The Point of Ayr Gas Terminal is a gas terminal situated on the Point of Ayr in Flintshire, Wales. It takes gas from eni's Liverpool Bay Development.

==History==
The site is owned by eni Liverpool Bay Operating Company Ltd, a subsidiary of eni UK Ltd. It is built near the site of a former colliery, which closed in August 1996. Approval for the site was given in February 1993, to be constructed by Hamilton Oil (of Denver, USA). BHP bought Hamilton Oil in 1991. The amount of gas to be brought onshore would be enough to provide electricity for half of Wales. Construction took place in 1994. eni bought BHP Billiton's interest in the Liverpool Bay Development in April 2014.

The gas comes from the Triassic Ormskirk Sandstone Formation.

==Operation==
It is situated just off the A548, next to the North Wales Coast Line and run by eni Liverpool Bay Operating Company Ltd, with offices at Llaneurgain House at Northop Country Park. The nearest town is Prestatyn, to the west.

The plant has a capacity to treat 300 e6ft3 per day at standard conditions of sour gas from offshore. The gas is brought ashore via a 20 inch diameter, 33 km pipeline. The plant separates methanol (used for hydrate inhibition), water and condensate from the gas stream. The gas is sweetened with an amine solvent to remove sulphur compounds down to 3.3 ppm hydrogen sulphide and 35 ppm mercaptans. The hydrocarbon dew-point of the gas is reduced by mechanical refrigeration to a quality suitable for pipeline transportation. The treated gas is piped to Connah's Quay Power Station at 30 bar via a 24 inch diameter, 27 km pipeline. Any gas surplus to the fuel requirements of the power station is further treated and delivered to the Burton Point terminal of the National Transmission System (NTS).
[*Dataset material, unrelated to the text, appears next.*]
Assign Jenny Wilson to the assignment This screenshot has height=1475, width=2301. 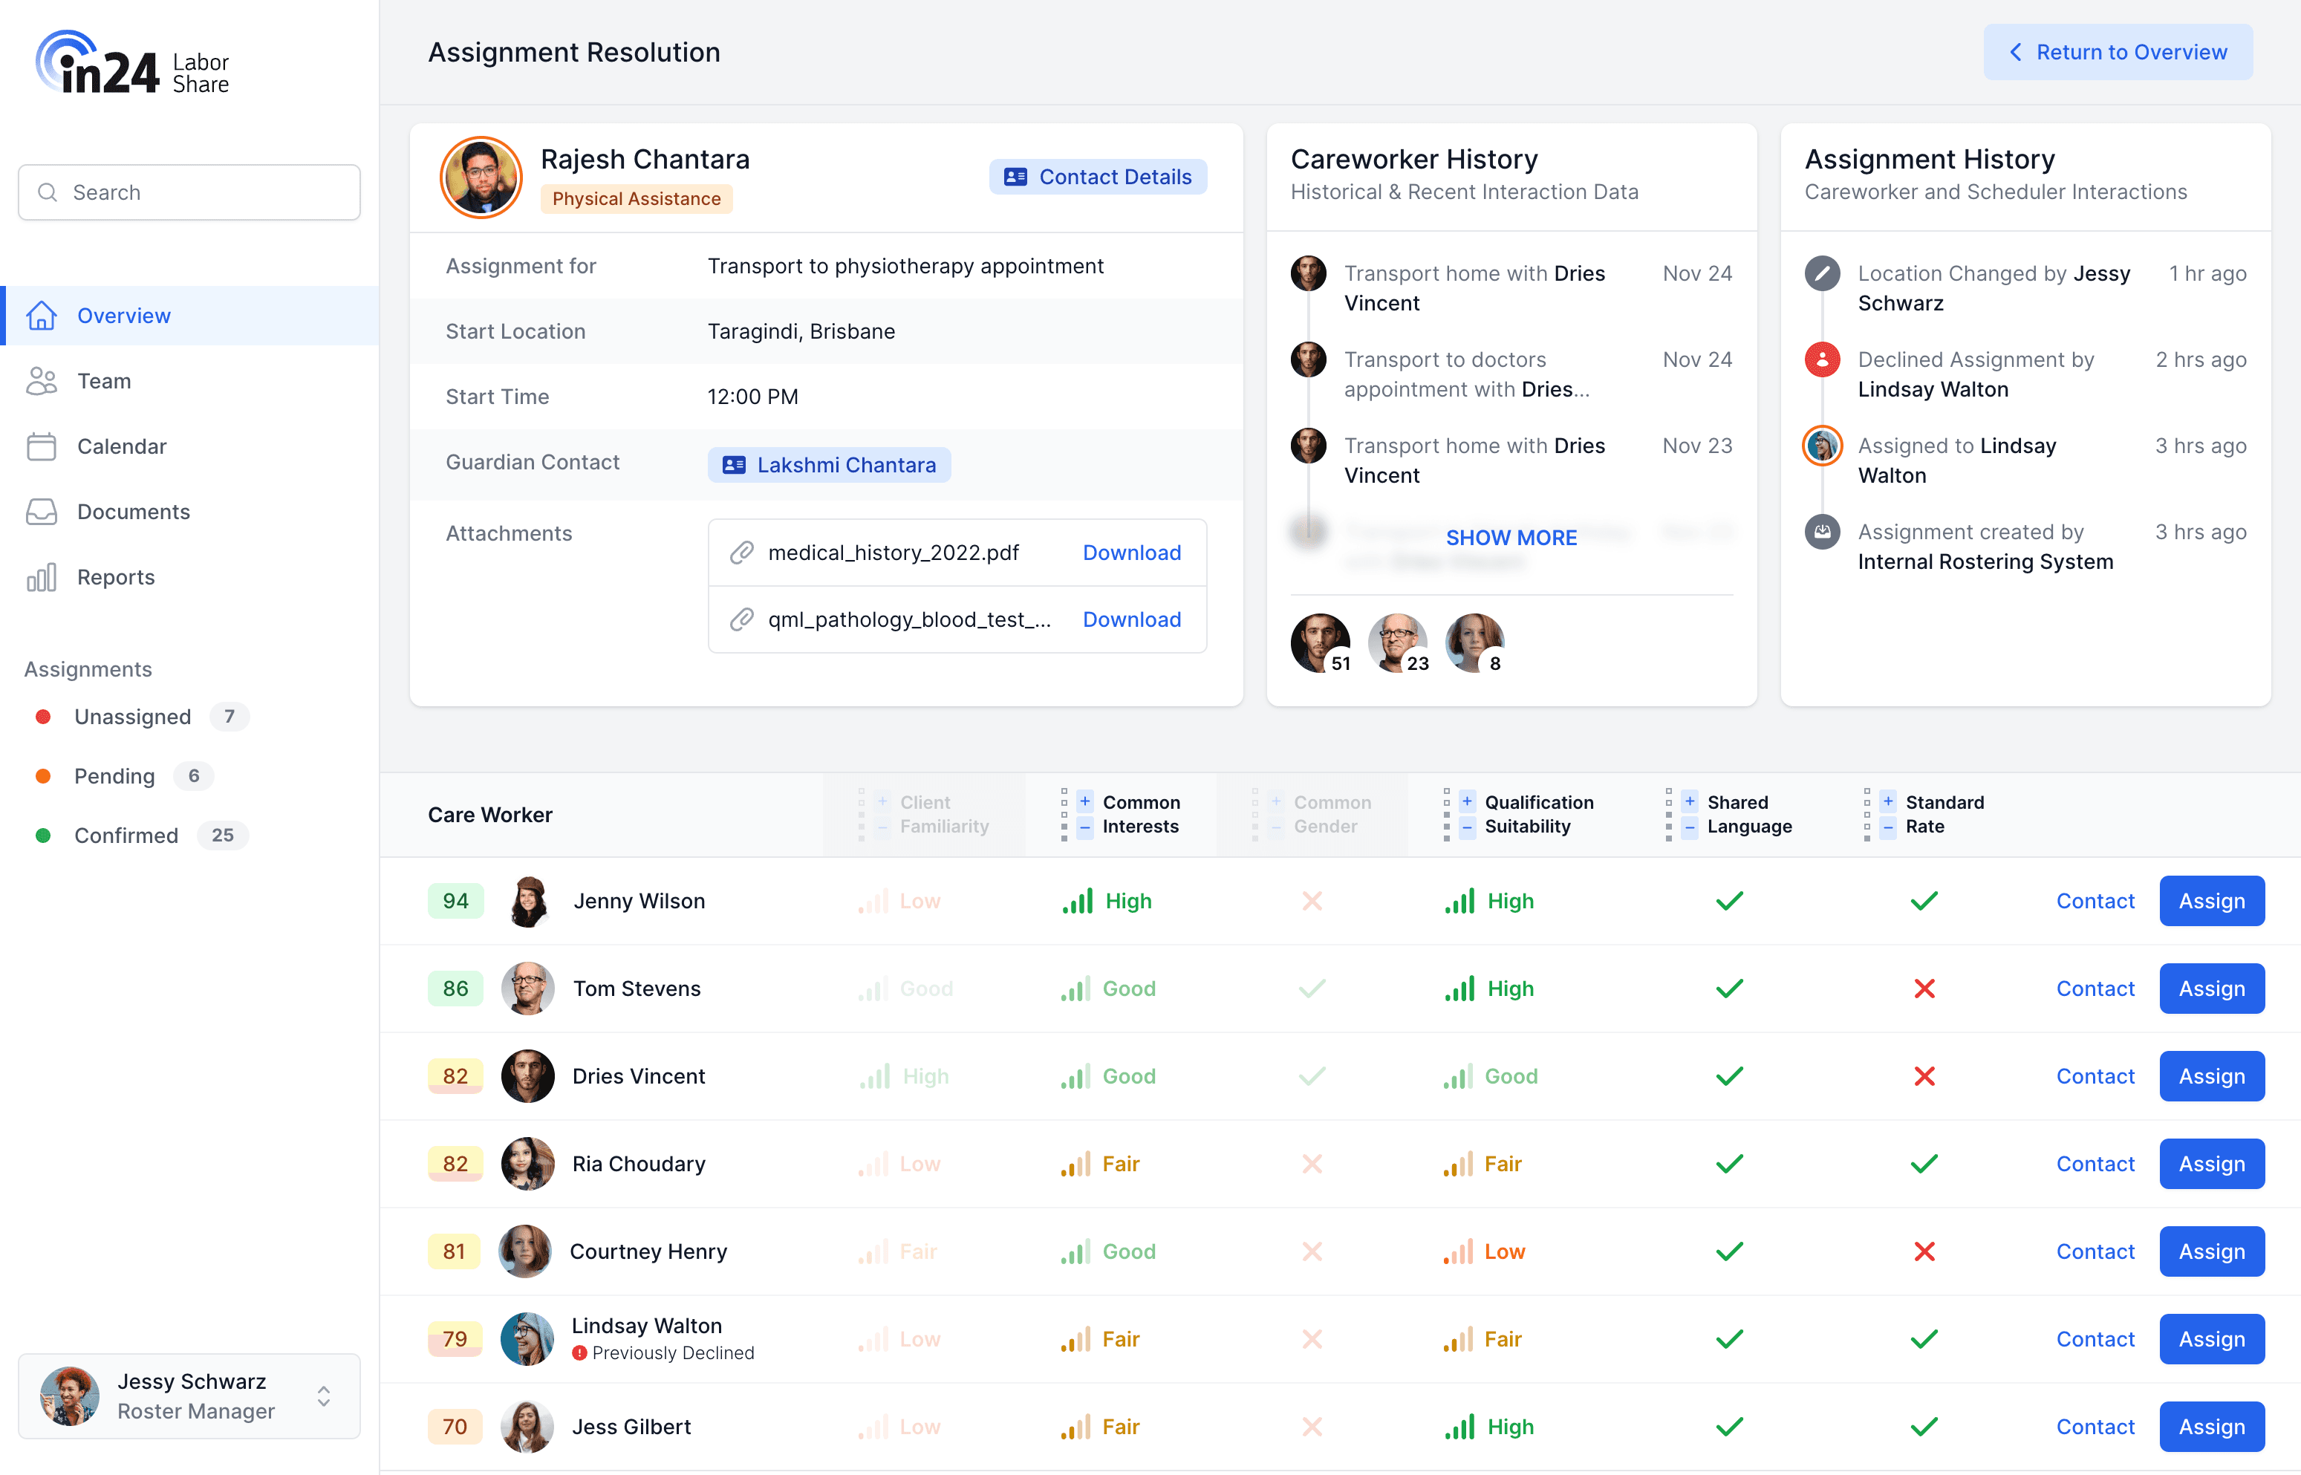click(x=2210, y=901)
In the series of fields, the Douglas field is only an oil field.

==Douglas Complex==
The Douglas Complex is 24 km from the Welsh coast. It is powered by two 42MW gas turbines. Gas is part-processed at the complex.

==Gas fields==
These were previously owned by BHP Petroleum Great Britain plc, LASMO (ULX) Ltd and a small amount by Centrica. The Centrica share was purchased by Eni UK Ltd, and the Lasmo share was owned by Eni ULX Ltd. eni now owns 100% of this development after it purchased BHP Billiton's shares in April 2014.

===Hamilton===
Discovered in June 1990. Production started in February 1997.

===Hamilton North===
Discovered in May 1991. Production started in December 1995.

===Hamilton East===
Discovered in December 1993.

===Lennox===
Discovered in July 1992. Production started in February 1996. Also an oil field. Situated just off Southport.